Backbones included YAMNet (MobileNetV1/V2), PANN, and EPANN. Iterations focused on improving dataset quality—refining silence thresholds, correcting ambiguous labels, rebalancing classes, and inspecting failure cases through spectrogram analysis.

Metric selection evolved alongside understanding. Initial experiments used accuracy, but it proved unreliable for continuous audio streams and imbalanced data. The system ultimately relied on AUC, which better captures discrimination across thresholds.

Instead of binary outputs, predictions were treated as confidence distributions per chunk, allowing more stable and interpretable detection when mapped over time.

The final model achieved 0.863 AUC on a held-out test set.

Temporal Design & Chunking

Audio was processed in 5-second chunks with ~75% overlap.

Chunk duration was informed by prior work (e.g., Amazon’s use of longer windows), but reduced to 5 seconds to better localize artifacts without losing context. Shorter windows improved responsiveness while still capturing enough temporal structure.

Overlap was introduced based on DSP reconstruction principles. While ~50% overlap is typically sufficient for overlap-add reconstruction, increasing this to ~75% reduced boundary artifacts and improved stability of predictions across chunk edges.

This design helped mitigate discontinuities introduced by chunking in a continuous signal.

DSP Integration

Signal-level reasoning guided both dataset construction and modeling decisions.

Spectral flatness and dynamic range were used for silence detection
Spectrograms were used to validate both data and model failures
Downsampling was explicitly verified for class preservation

A useful working heuristic emerged:

Artifacts tend to be stationary and dominant, while intended audio remains dynamic and structured beneath the foreground.

This insight consistently explained model successes and failures.

Failure Modes

The model struggles in layered audio scenarios, particularly where:

speech
background music
and artifacts

coexist simultaneously (e.g., live events or scheduled music programming).

In these cases, artifacts do not clearly dominate the signal, making discrimination harder.
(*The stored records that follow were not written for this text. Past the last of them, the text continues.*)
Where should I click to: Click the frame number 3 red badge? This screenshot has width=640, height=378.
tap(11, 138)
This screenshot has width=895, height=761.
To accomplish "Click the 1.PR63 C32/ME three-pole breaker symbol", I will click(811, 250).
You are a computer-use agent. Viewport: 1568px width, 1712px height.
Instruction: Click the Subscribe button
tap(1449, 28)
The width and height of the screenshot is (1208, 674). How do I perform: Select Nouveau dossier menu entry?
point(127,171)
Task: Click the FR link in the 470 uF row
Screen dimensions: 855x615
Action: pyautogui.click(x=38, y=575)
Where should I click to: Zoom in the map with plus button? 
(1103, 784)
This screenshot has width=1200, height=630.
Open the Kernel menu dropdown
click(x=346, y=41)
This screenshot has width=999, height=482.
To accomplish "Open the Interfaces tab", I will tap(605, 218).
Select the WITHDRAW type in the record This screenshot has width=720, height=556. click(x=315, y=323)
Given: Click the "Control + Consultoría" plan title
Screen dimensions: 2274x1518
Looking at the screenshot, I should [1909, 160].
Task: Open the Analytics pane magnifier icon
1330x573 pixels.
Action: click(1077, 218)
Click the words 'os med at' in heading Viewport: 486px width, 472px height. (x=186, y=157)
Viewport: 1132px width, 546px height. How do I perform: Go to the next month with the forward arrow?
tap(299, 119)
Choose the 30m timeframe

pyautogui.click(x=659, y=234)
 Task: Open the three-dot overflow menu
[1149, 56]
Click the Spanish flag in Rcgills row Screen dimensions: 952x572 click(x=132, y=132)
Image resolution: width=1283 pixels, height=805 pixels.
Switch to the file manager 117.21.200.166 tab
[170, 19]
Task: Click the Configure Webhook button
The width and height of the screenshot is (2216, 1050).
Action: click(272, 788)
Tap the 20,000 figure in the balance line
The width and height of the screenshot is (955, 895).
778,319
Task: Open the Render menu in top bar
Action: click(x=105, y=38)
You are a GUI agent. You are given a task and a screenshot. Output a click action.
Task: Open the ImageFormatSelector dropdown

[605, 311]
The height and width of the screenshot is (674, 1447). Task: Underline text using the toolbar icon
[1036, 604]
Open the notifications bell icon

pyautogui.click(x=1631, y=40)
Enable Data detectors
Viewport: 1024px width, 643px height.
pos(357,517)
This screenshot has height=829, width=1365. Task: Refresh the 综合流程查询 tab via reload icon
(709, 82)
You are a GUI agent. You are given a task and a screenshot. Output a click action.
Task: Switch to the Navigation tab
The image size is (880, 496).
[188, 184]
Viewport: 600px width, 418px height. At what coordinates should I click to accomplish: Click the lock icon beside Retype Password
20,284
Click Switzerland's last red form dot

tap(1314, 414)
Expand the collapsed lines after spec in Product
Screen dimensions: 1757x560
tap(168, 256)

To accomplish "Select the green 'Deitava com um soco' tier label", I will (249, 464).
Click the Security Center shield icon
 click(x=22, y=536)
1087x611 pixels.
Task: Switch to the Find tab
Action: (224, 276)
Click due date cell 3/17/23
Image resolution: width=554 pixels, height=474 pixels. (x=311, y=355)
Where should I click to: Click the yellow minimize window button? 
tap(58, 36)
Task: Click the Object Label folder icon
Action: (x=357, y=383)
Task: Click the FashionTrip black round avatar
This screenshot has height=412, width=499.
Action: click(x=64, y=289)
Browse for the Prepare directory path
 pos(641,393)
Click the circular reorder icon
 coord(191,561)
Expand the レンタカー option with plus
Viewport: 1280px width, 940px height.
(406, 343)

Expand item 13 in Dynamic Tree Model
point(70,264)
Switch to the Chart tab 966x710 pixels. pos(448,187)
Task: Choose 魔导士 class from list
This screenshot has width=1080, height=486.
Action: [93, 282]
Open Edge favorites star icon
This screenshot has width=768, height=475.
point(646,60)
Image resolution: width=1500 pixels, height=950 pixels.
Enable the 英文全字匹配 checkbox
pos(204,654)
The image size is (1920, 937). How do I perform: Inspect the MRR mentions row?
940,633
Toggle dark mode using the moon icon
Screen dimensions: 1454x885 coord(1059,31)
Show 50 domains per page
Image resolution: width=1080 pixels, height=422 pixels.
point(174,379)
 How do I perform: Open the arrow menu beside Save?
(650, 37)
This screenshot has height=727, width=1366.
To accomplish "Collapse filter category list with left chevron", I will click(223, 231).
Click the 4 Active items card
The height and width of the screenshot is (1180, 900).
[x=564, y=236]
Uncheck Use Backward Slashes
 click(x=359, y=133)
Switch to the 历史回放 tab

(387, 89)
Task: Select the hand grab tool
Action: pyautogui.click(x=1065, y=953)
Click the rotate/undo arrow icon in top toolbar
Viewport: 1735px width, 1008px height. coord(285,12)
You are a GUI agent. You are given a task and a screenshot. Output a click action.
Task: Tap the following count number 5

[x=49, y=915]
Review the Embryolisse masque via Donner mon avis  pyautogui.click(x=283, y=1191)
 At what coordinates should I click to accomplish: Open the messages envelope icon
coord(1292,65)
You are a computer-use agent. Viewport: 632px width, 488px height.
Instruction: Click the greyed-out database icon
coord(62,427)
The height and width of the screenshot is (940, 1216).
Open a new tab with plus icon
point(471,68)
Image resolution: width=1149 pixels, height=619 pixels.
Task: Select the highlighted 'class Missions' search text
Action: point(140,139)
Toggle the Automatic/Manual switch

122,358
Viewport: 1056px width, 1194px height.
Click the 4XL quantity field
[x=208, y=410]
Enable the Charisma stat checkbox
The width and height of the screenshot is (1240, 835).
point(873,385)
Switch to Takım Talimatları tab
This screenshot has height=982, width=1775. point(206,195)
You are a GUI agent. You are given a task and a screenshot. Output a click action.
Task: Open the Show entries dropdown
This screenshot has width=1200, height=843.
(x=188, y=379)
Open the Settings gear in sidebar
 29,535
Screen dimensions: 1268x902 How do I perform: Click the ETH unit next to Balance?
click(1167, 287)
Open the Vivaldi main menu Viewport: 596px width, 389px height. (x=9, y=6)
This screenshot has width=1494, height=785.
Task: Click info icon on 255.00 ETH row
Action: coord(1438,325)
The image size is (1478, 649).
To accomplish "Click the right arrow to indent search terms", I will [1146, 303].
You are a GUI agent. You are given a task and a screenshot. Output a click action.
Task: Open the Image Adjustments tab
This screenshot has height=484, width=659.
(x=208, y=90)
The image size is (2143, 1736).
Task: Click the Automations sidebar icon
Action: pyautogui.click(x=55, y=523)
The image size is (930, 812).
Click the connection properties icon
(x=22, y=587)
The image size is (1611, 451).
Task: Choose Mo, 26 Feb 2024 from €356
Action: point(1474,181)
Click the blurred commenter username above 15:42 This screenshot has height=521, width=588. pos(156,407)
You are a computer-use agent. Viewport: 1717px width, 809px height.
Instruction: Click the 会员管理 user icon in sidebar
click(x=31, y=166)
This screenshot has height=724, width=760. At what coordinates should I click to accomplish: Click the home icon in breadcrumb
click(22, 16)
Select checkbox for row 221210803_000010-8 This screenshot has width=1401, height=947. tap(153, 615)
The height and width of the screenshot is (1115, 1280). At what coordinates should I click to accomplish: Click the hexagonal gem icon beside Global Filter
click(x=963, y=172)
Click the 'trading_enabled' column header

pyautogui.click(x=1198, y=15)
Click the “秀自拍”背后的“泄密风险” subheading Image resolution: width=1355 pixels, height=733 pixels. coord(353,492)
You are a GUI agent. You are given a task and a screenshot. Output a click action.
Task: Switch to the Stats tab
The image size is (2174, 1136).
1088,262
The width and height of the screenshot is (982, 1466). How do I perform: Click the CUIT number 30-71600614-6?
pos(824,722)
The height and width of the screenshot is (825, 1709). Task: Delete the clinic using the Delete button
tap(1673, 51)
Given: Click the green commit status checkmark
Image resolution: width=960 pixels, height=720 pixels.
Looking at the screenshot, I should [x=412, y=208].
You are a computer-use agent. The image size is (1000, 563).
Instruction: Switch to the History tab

This highlights a limitation of current labeling and suggests the need for more granular or perceptually weighted approaches.

Inference Optimization

The model was designed for CPU deployment within a QC pipeline.

It was quantized from INT16 to INT8 and stripped down to inference-only components. This reduced model size and improved latency with minimal loss in performance.

Runtime System

The system operates as a streaming pipeline with decoupled stages.

Audio is captured at 48 kHz, downsampled to 16 kHz, chunked, and processed asynchronously. A bounded queue manages buffers to prevent memory growth during long sessions.

Separate threads handle capture, inference, and visualization, keeping the system responsive and stable.

Visualization

A Streamlit dashboard was built for usability.

It supports both live TV input and local files, and provides:

loudness tracking (LUFS)
class confidence heatmaps
artifact timelines

The timeline proved most effective, enabling direct navigation to flagged segments.

Outcome

The system was demonstrated across internal QC teams, US stakeholders, and cross-functional reviews.

It was selected for integration as a pre-analysis module in the QC automation pipeline.

Discussions post-demo focused on scaling the system to process thousands of channels in parallel, highlighting the need for distributed inference and efficient stream handling.

Future Work

Next steps are less about model accuracy and more about alignment with perception and scale:

perceptual weighting of artifacts
temporal smoothing across segments
improved labeling for layered audio
distributed inference across large channel volumes

Closing

This project is best understood as a system.

It combines DSP validation, data-centric iteration, optimized inference, and real-time pipeline design. The primary gains came not from changing architectures, but from understanding the signal and shaping the data accordingly.